Dueling banjos: first, I'm playing by the rules of the game, but I'll feel more comfortable when churning out inanimate objects, digitized. Second, the subject of my shirt, Rome from Luxembourg, I've got an ossuary to pick with your impending November newness: a triple disc, boxed, one hundred fifty-plus minutes of music, & you just know some of us overseas material culturalists will make do with one less internal organ to shell out the high scratch for it, so you owe us a fucking American tour. Do it for the League of Nations.
Tomorrow, easy like Saturday morning, suspended water.
16 comments:
Who would have thought that Rome In A Box would cost more than Church In A Box? You're SO DEMANDING.
Maybe you can work out some deal where they're play at your house, or something.
http://romenorthamerica.blogspot.com/
May you get your wish as a reward for continuing on with this adventure.
Hoodies rule.
THAT'S TOTALLY DIFFERENT.
Do we know anyone in the local musick biz? I couldn't network my way out of a bag, paper or plastic.
I'm hoping to get participation points today from the German on my shirt.
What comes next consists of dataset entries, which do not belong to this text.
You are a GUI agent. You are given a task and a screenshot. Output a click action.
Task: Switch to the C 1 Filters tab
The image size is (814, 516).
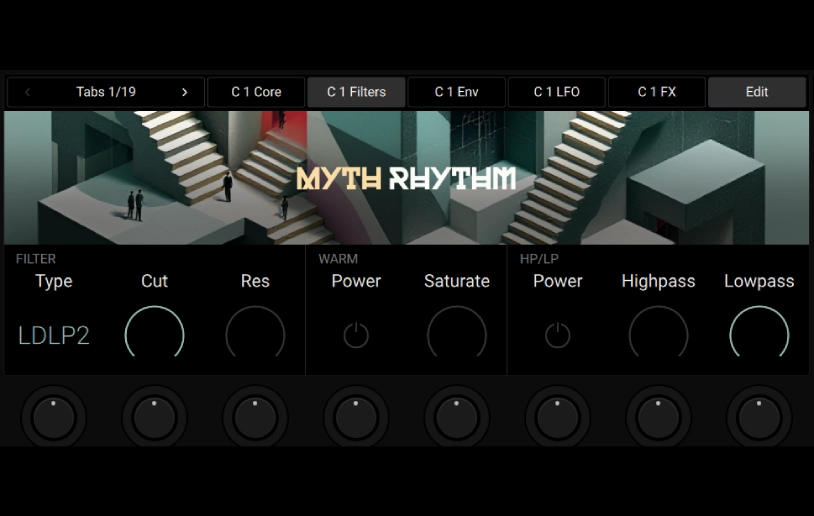[x=356, y=92]
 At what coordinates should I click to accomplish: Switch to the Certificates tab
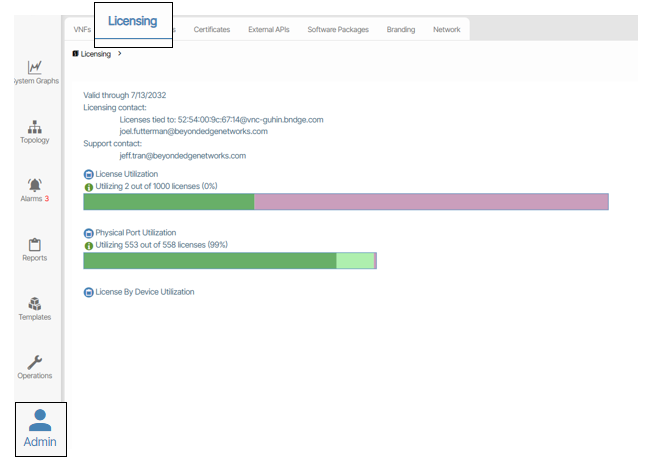211,30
lisa, en plus, they help doing crime.
It's too bad your hoodie doesn't have Rosa Luxembourg's face on it. Otherwise you would.
But, mad props to you, Earl for rocking the raiment of the Peonage.
LOCATION: ATLANTA, GA
COST: TBD
ATTENDANCE: 35
TICKETS: COMING SOON
How can they pay for the trip if only 35 people are planning to attend?
30 t-shirts in 30 daze.
P.S. colorful fungi.
~
boy, cool T..... I do not think I would have the attention span to geet beyond day one... Bravo
I wish I had cool t-shirt like that.
I *am* wearing my Pride and Prejudice tee today though.... :)
((Hugs))
Laura
As the Romans would say 'Vive hodie' - Live today. I think they were famous for toga quotes.
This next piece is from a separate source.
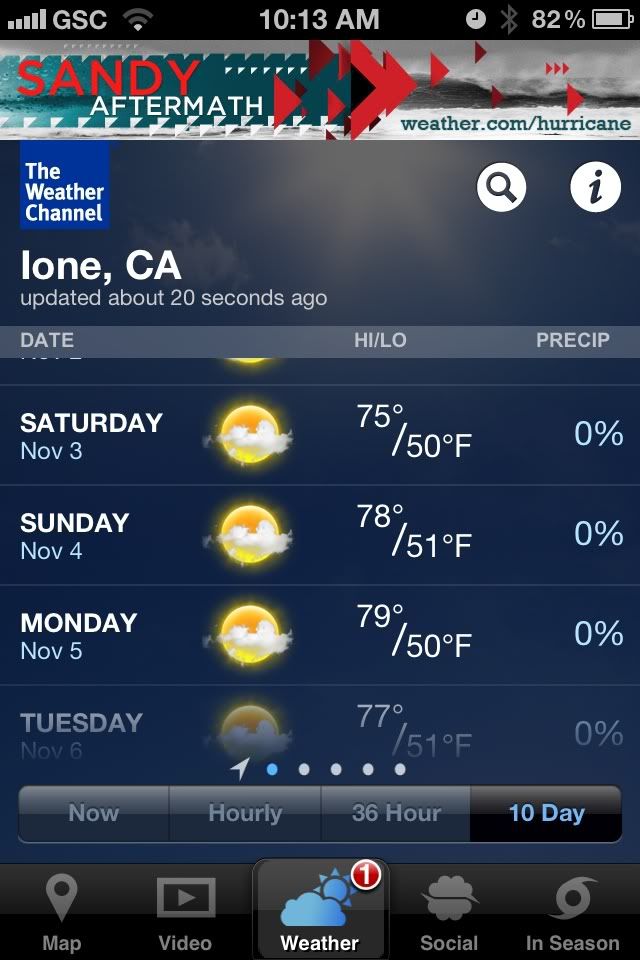
Task: Select the second page indicator dot
Action: pyautogui.click(x=304, y=770)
...some of us overseas material culturalists will make do with one less internal organ to shell out the high scratch for it...
I've heard rumors, the sources are classified but scary given their community standing, that damn near anyone can fly down to a few places off the legalistic grid like Peru, sell a kidney, and come home with an easy 40k.
I'm just saying....
thatgirl, no need to worry now that went boozin' & criminal enterprisin' instead.
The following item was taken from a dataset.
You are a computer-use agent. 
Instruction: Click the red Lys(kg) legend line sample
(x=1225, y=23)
jim, extreme couponing, of course.
if, holy hell, those are confectiontastic.
okjimm, beyond day one of what?
laura, Austen'll fuck anyone's shit up good.
susan, everyone, even the Romans, thought the Stork was brain damaged.
BB, hmm. I do need a new pair of glasses.
"I'll feel more comfortable when churning out inanimate objects, digitized."
I take it to mean you've suffered discomfort from churning out animated objects, analog.
I hope that's not like in a horror flick, where some unbelievably grotesque critter emerges from the protagonist's chest or belly, or wherever. Aside from the eww factor, that can be damned hard on the wardrobe.
"Ich hoffe auf die Teilnahme Punkte zu bekommen heute von der deutschen auf meinem Hemd."
OK, wie Sie es wünschen, hier sind Ihre Teilnahme Punkte.
Graves you swine!
It's like Ichabod Crane, it is! Except I think that there was a pumpkin in that one.
Regards,
Tengrain
SWA, this is the best spaghetAAAAAHHHHHRRRRRGHHHHHsplat.
tom, ich hatte wirklich gehofft, für etwas Geld, Sie billige Bastard.
tengrain, & there's no way in hell I'd ever get on a horse again.